Jutta se foi aos 70 anos de idade. Mas, artista importantíssima que foi, dedicada a poeticamente costurar situações comuns da vida e os sentimentos de crianças e adultos diante delas, jamais nos deixará. Ela fez como poucas no mundo livros em que textos, imagens e design nos deram aconchego para conversas importantíssimas. Da vida. 

Um imaginário permanente, que ainda será compartilhado por muitas gerações.

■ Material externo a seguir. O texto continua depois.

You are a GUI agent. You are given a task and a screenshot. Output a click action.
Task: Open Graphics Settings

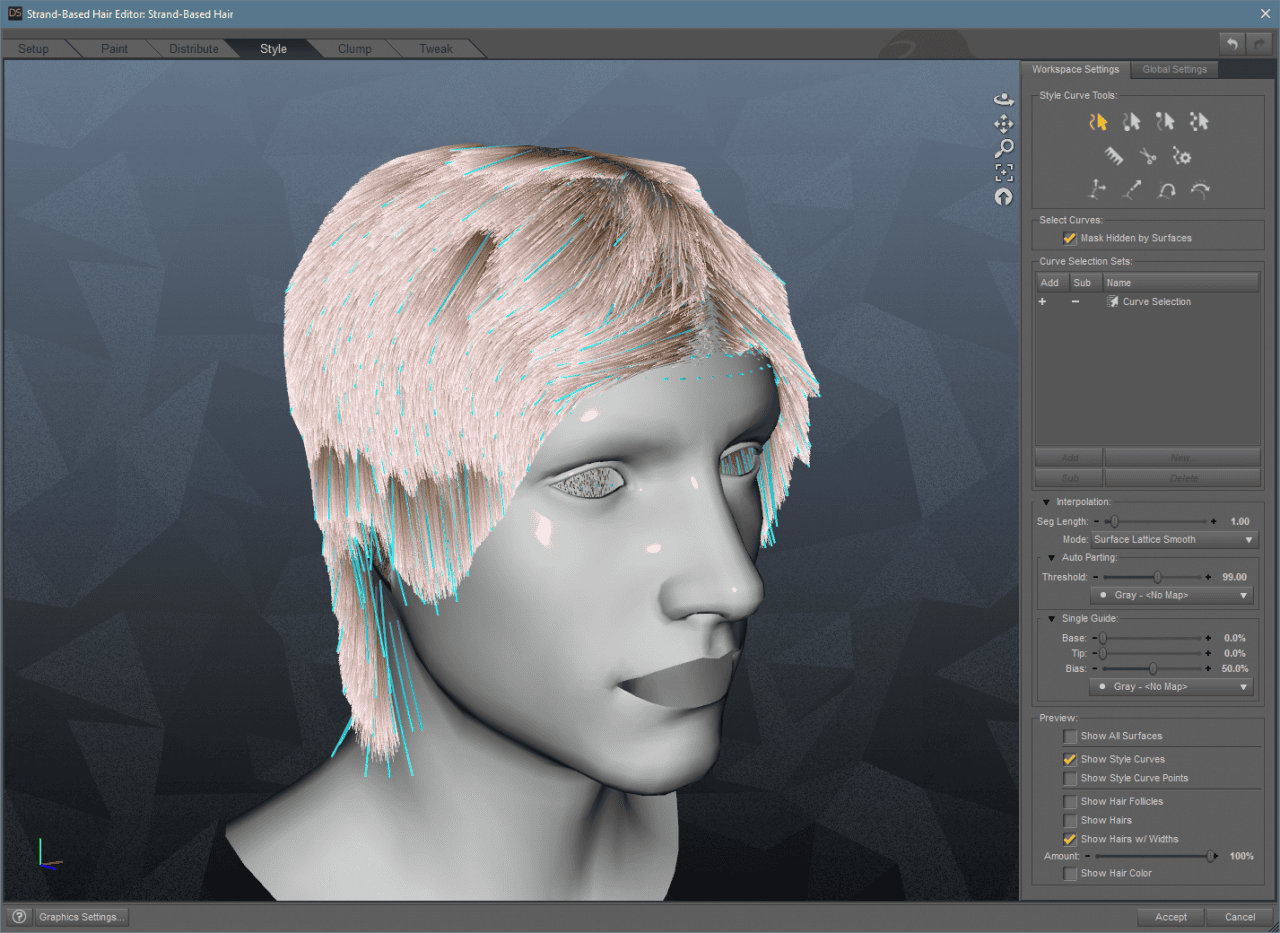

A principal matéria-prima para as mais de 80 histórias publicadas pela autora foram sempre as emoções. O anjo da guarda do vovô (Companhia das Letrinhas, 2025), uma de suas obras mais icônicas, tornou-se uma das principais referências para estudo do livro ilustrado, pelo jogo perfeito entre palavra e imagem que cria uma terceira e sensível narrativa. Mamãe zangada, baseado na própria experiência da autora como mãe, explora com honestidade as ambivalências da maternidade. Enquanto a ovelha Selma nos mostra como a felicidade está ao nosso alcance nas pequenas coisas, em fazer mais daquilo que gostamos.

Ganhadora do Hans Christian Andersen, o prêmio mais relevante da literatura infantil mundial em 2010, Jutta deixou um bocado de si em suas obras. Nascida em 1955 nas proximidades de Volksdorf na Alemanha, formou-se na Universidade de Ciências Aplicadas de Design em Hamburgo. Com textos precisos, traços cheios de personalidade e uma capacidade de fazer o incrível com uma aparente simplicidade, Jutta diz muito com pouco. Disfarça a sofisticação de seu trabalho com um minimalismo que faz parecer fácil. É uma autora capaz de falar de temas difíceis e sentimentos complexos de uma forma tão natural que nos vemos de repente arrastados para águas profundas. 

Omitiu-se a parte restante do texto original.